__Stored data entries__
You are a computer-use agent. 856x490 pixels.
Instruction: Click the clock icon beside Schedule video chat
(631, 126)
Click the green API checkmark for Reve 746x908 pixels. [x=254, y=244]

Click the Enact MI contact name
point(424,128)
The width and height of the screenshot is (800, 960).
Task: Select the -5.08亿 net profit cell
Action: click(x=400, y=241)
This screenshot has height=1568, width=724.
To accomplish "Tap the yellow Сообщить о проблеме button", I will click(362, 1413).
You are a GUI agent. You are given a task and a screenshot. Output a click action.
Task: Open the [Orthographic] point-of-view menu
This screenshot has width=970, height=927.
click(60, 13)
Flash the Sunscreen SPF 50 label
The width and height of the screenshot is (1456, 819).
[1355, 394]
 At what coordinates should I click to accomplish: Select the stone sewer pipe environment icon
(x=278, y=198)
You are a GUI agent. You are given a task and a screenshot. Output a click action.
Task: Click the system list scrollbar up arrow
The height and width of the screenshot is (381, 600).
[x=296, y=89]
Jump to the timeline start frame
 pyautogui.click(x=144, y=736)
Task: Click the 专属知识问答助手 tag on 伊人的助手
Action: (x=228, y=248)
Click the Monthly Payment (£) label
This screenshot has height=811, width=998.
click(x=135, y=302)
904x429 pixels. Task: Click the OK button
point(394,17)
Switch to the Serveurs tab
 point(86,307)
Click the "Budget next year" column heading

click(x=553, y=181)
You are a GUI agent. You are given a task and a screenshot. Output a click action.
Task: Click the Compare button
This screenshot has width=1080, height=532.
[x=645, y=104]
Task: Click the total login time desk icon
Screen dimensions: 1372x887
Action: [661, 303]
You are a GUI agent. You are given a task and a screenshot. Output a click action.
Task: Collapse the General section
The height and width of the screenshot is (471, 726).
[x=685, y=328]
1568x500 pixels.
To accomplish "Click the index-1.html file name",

__INSTRUCTIONS TO FOLLOW__
Set down the lines above exactly as written. Begin at the line containing "Screen dimensions: 1372x887" and stop after the last line.

__FINAL ANSWER__
Screen dimensions: 1372x887
Action: [661, 303]
You are a GUI agent. You are given a task and a screenshot. Output a click action.
Task: Collapse the General section
The height and width of the screenshot is (471, 726).
[x=685, y=328]
1568x500 pixels.
To accomplish "Click the index-1.html file name",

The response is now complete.